(Saved entries)

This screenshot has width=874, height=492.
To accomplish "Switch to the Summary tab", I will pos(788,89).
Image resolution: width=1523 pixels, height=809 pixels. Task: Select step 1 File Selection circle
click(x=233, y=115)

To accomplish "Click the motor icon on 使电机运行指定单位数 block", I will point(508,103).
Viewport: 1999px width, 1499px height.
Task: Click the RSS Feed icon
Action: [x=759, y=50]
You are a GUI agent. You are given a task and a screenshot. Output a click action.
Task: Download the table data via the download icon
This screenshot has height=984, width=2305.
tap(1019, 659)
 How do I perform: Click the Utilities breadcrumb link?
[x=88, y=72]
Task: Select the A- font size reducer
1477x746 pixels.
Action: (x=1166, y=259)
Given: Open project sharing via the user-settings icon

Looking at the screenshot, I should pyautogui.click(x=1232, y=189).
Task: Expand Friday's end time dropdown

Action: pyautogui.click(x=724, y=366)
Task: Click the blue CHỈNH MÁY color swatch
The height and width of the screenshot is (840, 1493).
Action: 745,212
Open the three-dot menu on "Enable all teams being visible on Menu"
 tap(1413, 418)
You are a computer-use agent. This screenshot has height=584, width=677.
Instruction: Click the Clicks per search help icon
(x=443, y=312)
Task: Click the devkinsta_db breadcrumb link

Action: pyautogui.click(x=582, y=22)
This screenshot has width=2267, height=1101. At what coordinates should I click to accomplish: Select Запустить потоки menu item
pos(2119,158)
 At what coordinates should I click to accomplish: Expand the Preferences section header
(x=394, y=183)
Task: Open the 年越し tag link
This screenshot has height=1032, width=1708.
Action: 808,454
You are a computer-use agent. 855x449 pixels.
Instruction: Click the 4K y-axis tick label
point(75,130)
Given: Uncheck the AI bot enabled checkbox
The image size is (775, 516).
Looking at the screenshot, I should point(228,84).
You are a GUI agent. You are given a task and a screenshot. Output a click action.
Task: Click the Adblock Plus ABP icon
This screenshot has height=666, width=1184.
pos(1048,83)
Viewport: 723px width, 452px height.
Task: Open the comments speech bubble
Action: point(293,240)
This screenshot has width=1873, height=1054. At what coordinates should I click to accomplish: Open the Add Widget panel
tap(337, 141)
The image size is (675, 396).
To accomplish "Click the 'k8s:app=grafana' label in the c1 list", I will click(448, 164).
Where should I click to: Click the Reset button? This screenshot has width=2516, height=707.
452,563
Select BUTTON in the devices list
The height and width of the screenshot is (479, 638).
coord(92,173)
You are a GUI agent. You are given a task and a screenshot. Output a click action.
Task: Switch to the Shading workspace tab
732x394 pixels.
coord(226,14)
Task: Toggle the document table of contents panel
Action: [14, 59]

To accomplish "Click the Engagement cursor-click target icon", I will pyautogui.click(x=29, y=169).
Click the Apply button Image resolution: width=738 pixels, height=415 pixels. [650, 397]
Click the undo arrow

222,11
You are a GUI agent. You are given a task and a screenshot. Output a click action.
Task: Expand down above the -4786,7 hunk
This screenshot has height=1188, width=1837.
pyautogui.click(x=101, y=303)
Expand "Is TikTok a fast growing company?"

__Your goal__
Among the lines of the data, identify those with the word "computer". Copy each of them.

__Written answer__
You are a computer-use agent. This screenshot has height=584, width=677.
You are a computer-use agent. 855x449 pixels.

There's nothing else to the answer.